Stored items:
-------

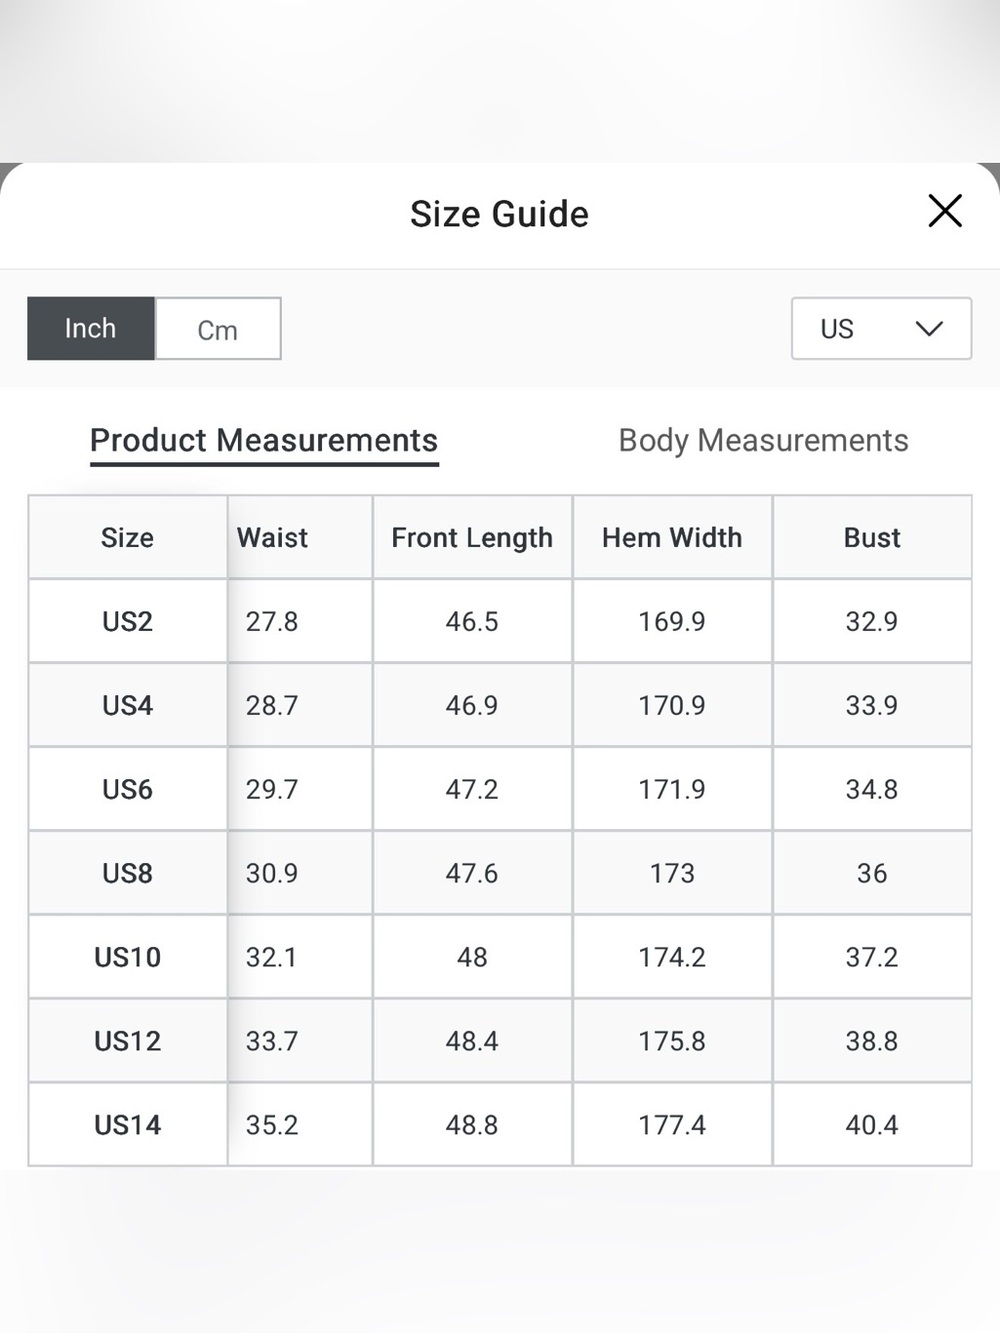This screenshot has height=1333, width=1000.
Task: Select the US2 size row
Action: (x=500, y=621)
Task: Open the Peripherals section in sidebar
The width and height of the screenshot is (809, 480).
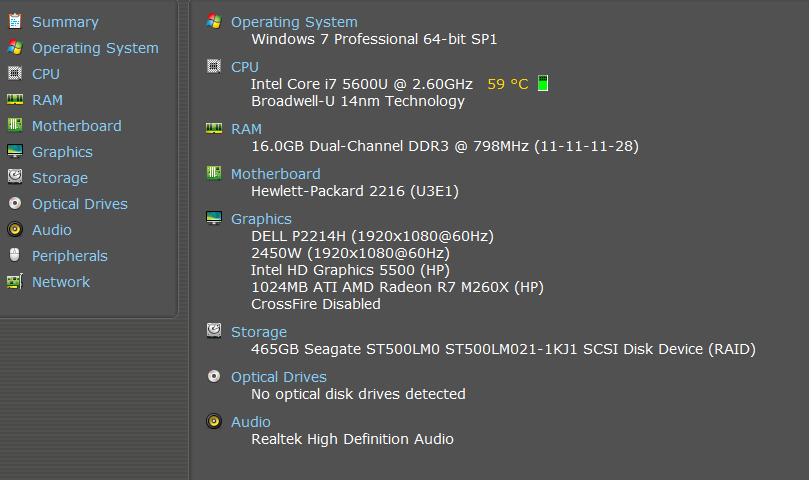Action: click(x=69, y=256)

-------

Goal of the exercise: A word-for-word copy of the lines from the one containing "Task: Open the Peripherals section in sidebar" through the last line of the records is what is wanted, without pictures and without any other line.

Exercise answer:
Task: Open the Peripherals section in sidebar
The width and height of the screenshot is (809, 480).
Action: click(x=69, y=256)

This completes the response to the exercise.